§ **依頼内容**
対象の文章で、筆者が新聞で読んだやや長めの解説は何についてのものですか。

#### 対象の文章 ####

名詞という名の動詞 (前半)

星野廉

2020/09/25 08:36


 まず、前回の「動詞という名の名詞」で書いたことを、まとめさせてください。動詞、名詞といった品詞と呼ばれているものは、詞がついていることから分かるように、「詞=言=語=名前」である。動詞は動きや状態を指し示す、と一般に信じられているが、それはうさん臭い。「詞=言=語=名前」が「動きや状態」と対応するという話も、きわめてうさん臭い。以上のように要約できると思います。


 でも、そう言ってしまうと、身も蓋もなくなってしまいます。「それを言っちゃあ、おしまいだ」状態になってしまいます。そこで、「救済策=お茶を濁すこと」として、品詞というペテン詞(※ペテン師の親戚です)をまとわされてしまった、あわれな言葉たちに備わっているはずの、表情・身ぶり・目くばせ・動き、つまり「揺らぎ」に目を注ぎ、その「揺らぎ」に同調し共振してみようではないか。そのように考えれば、すべての品詞が瀕死の状態を免れ、生き生きとした「揺らぎ」を発するものとも取れる。という意味のことも、前回の記事では付け加えておきました。


 言葉は、健気でいとおしいです。ヒトは、言葉を仲介役として、外界と接しています。外界を見てもいます。言葉を、かなり広い意味で取りましょう。話し言葉、書き言葉だけでなく、表情や仕草や身ぶり手ぶりを含む身体言語=ボディランゲージ、手話、指点字、点字、音声(発声)、音楽、合図、映像、図像、さまざまな標識や記号や信号などを、ひっくるめた「こと・もの・行為・状態」としてイメージしてみましょう。そう言えば、イメージもまた、言葉に含めていいのではないかと思います。いや、含めるべきです。


 広い意味での言葉はヒトと外界との「あいだ・あわい・へだたり」を近くしてくれる、と信じています。ヒトと外界をつないでくれる、と信じたい気持ちもあります。


     *


 先日、新聞を読んでいて、「暗黒物質」というものについての、やや長めの解説を目にしました。一通り目を通しましたが、読解力のないこのアホには、さっぱり分かりませんでした。「読む」ということが、とても苦手なのです。小学生になって、本格的に読み書きを学ぶようになってから、ずっとそうでした。今もそうです。話を「聞く」ことも、苦手です。身体障害者手帳を交付されている中途難聴者であり、「 hear が困難である=聞こえにくい」という現状以前に、「 listen が困難である=聞いた話を理解しにくい」という状態があったのです。今でも、その状態は続いています。


 で、「暗黒物質」ですが、「見えない物質」とも言うそうです。そんな意味のことが書いてあったようなので、とても驚きました。「見えない物質」をめぐって、科学と呼ばれる分野の一部で大騒ぎが起こっているらしい。そこまでは、何とか分かりました。でも、何か妙な気がしてならない。騙されたような気がする。そこで気になったところだけを再読してみました。すると、「見えている物質」というものがあって、それについては、もう解決済みみたいなニュアンスで、その記事が書かれているのです。

#### 提供データ ####

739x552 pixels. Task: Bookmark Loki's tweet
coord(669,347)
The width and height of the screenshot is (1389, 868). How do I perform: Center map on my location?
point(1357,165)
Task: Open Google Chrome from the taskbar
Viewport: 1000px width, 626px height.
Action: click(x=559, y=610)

####
#### 提供データ ####

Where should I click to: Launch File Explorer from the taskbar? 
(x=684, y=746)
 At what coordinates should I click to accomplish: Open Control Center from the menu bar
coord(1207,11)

####

§ **出力は以下**
「暗黒物質」についての解説です。